You say that ported vacuum keeps rising with throttle opening and manifold goes down. Intuitively that makes sense, and will be easy enough to test if going to manifold vacuum helps in my case.
However, I found someone had datalogged ported and manifold against each other and throttle opening, showing they are the same outside small throttle opening.

It may be that I still need to adjust centrifugal. And still may be that direct manifold would work better with lower temps at idle. And direct manifold might not have the erratic idle behavior with this engine. I'll probably need to get that IR temp gun as well to make sense of it all for myself.

Here's the datalog I found at www.gofastforless.com. I don't post this to argue your experience, but for information only, as someone has gone to trouble of measuring it. Depending where the ported vacuum source in the carb venturi resides, there may be differences between carbs?

** Directions **
(a) How would you put this sentence from the vacuum post into Spanish: "I'll probably need to get that IR temp gun as well to make sense of it all for myself."
(b) Could you echo part of the vacuum post word for word, beginning at the words that hold "However, I found" and stopping after "all for myself."?
Nothing in the listing is needed for these tasks.

** Given data **
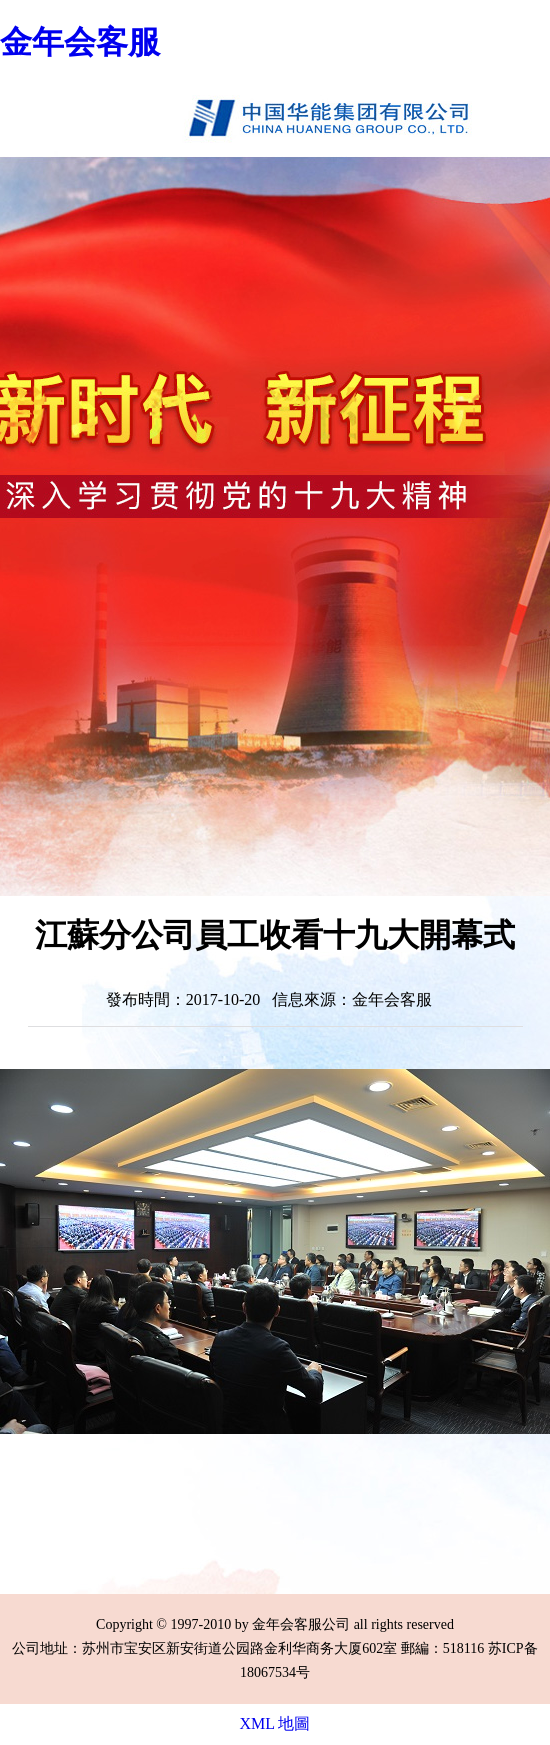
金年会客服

** Responses in order **
(a) Probablemente también tendré que conseguir esa pistola de temperatura por infrarrojos para entenderlo todo por mi cuenta.

(b)
However, I found someone had datalogged ported and manifold against each other and throttle opening, showing they are the same outside small throttle opening.

It may be that I still need to adjust centrifugal. And still may be that direct manifold would work better with lower temps at idle. And direct manifold might not have the erratic idle behavior with this engine. I'll probably need to get that IR temp gun as well to make sense of it all for myself.